For accrediting organizations, provider applications and enrollments have ebbed and flowed over the past two years. Yet the question remains: Will the HME industry be ready once mandatory accreditation begins?
Jack Anderson, CEO of Oakland, Calif.-based Accreditation Helper, believes the industry’s commitment to accreditation has been lackluster so far.
“It’s puzzling in that it seems not enough providers have applied to service the CMS population,” he said. “Many providers seem to be procrastinating, hoping something will change before Sept. 30. This could lead to big problems later this year with either a large number showing up at the last minute or not enough providers being accredited.”
Others, like Matt Hughes, believe providers have taken the necessary steps toward accreditation. But Hughes, accreditation and business relations manager for Raleigh, N.C.-based ACHC, admits that there is “a smaller part of the population still waiting and thinking that the mandatory accreditation will go away - they don’t understand the value of what accreditation will bring to their organization.”
Mary Nicholas, executive director of the Waterloo, Iowa-based HQAA, says providers who have applied after the Jan. 31 cut-off date are risking not getting surveyed in time, though she asserts her organization will do what it can to move as many through the survey process as possible.
“I can’t say that every applicant will get through the system by Sept. 30,” she said. “Those that have not met the deadline will be processed by the dates that work was completed. It has been said for more than 15 months that to wait will increase the risk for companies to make it within the constraints we are all working under, yet there are many that have placed themselves in that position.”
The Oakbrook Terrace, Ill.-based Joint Commission acknowledges that providers who submitted their applications before the “soft” Jan. 31 deadline will be reviewed so that there is no disruption to their business. Debra Zack, executive director of its homecare accreditation program, says at this point, serious providers have taken the steps necessary for accreditation.
“Our sense is that the majority of providers familiar with Medicare regulations have already made plans to become accredited and have been going through the process for some time,” she said. “January was a big month for all accreditors, but it didn’t account for the biggest spike in applications.”
Anderson is confident all accreditors should be able to handle the current workload but adds “if several thousand show up this summer, all bets are off.”
Ted Jones, president of the Los Angeles-based Intelligence Business Network, agrees that the accreditors appear to be handling the applicant volume, but he wonders about the survey process itself.
“The real question is how well are the surveys going?” he said. “What level of quality can we expect as a result of this tsunami? What we are seeing are different levels of surveys from the accrediting bodies.
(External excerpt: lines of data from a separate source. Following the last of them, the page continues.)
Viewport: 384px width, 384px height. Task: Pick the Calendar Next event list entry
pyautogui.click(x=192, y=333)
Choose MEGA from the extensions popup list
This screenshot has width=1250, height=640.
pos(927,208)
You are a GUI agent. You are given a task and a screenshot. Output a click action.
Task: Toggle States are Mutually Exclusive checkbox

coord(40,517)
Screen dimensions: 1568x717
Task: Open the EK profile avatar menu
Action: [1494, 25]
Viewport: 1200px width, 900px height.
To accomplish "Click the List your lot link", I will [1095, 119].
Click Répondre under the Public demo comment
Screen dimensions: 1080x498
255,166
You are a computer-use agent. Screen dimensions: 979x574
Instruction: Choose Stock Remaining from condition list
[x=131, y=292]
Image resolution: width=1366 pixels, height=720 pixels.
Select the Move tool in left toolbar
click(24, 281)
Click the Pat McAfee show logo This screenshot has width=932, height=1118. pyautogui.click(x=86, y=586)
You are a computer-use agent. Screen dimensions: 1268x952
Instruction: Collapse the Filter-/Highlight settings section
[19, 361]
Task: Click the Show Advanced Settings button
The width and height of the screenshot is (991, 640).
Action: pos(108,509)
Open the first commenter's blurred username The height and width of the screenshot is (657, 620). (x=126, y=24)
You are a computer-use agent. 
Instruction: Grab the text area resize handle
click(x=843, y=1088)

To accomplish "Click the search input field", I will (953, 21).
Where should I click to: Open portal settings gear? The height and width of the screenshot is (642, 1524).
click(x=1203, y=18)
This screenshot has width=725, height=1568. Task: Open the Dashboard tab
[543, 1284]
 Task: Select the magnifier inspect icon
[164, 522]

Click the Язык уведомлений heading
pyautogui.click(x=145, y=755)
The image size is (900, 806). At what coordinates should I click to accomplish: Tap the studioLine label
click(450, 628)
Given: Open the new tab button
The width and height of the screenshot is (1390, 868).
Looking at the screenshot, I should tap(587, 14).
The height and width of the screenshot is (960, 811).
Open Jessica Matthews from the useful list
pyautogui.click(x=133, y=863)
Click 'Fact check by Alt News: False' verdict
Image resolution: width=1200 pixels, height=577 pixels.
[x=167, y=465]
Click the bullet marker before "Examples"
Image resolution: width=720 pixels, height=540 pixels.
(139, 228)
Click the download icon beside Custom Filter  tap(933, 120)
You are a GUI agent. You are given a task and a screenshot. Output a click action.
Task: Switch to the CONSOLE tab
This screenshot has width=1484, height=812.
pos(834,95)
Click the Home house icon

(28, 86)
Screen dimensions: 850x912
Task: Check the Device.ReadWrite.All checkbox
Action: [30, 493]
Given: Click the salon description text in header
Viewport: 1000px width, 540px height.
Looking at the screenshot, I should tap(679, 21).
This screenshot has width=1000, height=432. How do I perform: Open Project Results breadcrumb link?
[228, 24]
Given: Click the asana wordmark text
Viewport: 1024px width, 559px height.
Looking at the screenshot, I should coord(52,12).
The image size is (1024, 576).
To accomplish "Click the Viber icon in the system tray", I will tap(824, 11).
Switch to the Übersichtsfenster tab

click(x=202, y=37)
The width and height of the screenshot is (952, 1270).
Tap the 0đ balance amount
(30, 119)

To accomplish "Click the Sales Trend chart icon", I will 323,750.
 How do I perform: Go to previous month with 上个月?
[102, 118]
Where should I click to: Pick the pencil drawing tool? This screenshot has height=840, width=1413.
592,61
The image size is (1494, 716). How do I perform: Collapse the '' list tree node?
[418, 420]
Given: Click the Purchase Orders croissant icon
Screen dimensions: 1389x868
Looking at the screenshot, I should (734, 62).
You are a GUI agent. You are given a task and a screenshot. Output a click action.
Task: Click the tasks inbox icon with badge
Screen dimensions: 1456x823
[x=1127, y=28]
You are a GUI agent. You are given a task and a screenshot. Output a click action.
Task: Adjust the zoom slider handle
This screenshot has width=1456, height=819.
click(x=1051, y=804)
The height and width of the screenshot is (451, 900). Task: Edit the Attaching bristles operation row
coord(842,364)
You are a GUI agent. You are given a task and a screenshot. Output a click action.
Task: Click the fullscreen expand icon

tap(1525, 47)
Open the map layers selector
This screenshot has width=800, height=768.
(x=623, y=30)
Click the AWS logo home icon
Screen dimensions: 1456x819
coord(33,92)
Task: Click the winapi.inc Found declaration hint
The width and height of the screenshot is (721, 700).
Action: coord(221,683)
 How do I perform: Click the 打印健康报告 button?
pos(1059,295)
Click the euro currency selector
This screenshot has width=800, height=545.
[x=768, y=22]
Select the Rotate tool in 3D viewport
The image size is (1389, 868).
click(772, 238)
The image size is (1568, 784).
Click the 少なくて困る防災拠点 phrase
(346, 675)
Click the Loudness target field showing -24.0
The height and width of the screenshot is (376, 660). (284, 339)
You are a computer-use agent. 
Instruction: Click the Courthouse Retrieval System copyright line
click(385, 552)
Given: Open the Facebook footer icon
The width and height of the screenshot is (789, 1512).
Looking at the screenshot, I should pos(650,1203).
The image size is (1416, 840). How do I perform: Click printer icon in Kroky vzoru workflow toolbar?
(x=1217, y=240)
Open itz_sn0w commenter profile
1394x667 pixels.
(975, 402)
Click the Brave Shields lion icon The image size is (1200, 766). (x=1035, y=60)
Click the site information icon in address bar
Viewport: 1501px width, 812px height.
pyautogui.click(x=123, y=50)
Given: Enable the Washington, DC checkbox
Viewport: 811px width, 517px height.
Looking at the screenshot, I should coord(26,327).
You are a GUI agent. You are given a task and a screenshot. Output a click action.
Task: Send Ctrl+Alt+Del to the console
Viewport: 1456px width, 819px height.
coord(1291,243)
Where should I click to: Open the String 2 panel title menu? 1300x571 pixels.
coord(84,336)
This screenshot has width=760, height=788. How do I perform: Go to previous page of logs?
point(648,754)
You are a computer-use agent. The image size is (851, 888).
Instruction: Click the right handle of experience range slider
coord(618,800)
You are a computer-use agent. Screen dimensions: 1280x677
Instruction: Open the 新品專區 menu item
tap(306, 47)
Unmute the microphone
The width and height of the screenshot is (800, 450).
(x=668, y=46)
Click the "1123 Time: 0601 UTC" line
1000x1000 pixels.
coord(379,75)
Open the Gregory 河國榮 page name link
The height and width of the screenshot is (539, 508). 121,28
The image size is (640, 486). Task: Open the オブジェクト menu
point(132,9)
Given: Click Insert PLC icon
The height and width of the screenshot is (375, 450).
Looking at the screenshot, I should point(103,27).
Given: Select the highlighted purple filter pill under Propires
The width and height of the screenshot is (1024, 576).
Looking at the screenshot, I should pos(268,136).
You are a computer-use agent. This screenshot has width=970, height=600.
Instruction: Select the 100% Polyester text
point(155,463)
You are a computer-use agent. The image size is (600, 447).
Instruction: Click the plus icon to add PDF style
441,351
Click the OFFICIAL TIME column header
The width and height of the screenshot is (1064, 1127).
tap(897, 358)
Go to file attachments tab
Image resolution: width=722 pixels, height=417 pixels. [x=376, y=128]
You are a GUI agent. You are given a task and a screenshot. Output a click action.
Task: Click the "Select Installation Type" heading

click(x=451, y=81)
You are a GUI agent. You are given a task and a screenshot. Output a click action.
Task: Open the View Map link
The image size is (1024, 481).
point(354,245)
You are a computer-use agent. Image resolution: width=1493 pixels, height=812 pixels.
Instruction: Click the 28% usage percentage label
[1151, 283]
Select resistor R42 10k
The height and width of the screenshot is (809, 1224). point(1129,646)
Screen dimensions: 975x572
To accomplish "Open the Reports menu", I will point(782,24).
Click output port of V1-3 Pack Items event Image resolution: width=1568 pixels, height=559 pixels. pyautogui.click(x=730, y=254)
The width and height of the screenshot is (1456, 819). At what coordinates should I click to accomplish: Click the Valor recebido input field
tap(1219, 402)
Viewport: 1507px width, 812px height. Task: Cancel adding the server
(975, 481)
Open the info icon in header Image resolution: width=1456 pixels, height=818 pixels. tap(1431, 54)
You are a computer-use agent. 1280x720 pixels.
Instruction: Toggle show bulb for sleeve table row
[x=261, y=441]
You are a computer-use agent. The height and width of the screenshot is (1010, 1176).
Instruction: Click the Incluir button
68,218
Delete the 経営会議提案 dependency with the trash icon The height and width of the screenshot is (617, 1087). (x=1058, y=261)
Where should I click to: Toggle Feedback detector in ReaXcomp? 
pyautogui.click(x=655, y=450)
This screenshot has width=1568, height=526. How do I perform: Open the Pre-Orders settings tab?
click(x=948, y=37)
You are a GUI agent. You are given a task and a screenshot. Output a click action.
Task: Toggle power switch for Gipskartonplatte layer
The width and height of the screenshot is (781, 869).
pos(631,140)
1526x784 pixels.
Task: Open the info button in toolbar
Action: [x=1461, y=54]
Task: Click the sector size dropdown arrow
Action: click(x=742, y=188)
Some accreditors require their surveyors to spend a whole day on site evaluating the DME operation, while others spend less time.”
Even if it’s mandatory, providers should still view accreditation as a badge of distinction and promote it to clientele, agency representatives say.
Hughes offers several effective marketing suggestions: Distribute a press release to community newspapers and local TV stations; use the accreditation logo on letterheads and business cards; and send letters of achievement to existing and potential referral sources.
“All marketing materials should highlight the fact that you have been reviewed by an outside, impartial group for best business and clinical practices,” he advised.
Apparel is another good marketing vehicle, Nicholas said.
“One of our customers has embroidered shirts with the HQAA logo along with the company name,” she said. “It’s a great way to market and inform your customers and other contacts that you are committed to continuous improvement efforts.”
Additionally, the Joint Commission offers a downloadable publicity kit on its Web site that advises members how to promote their achievements, Zack said.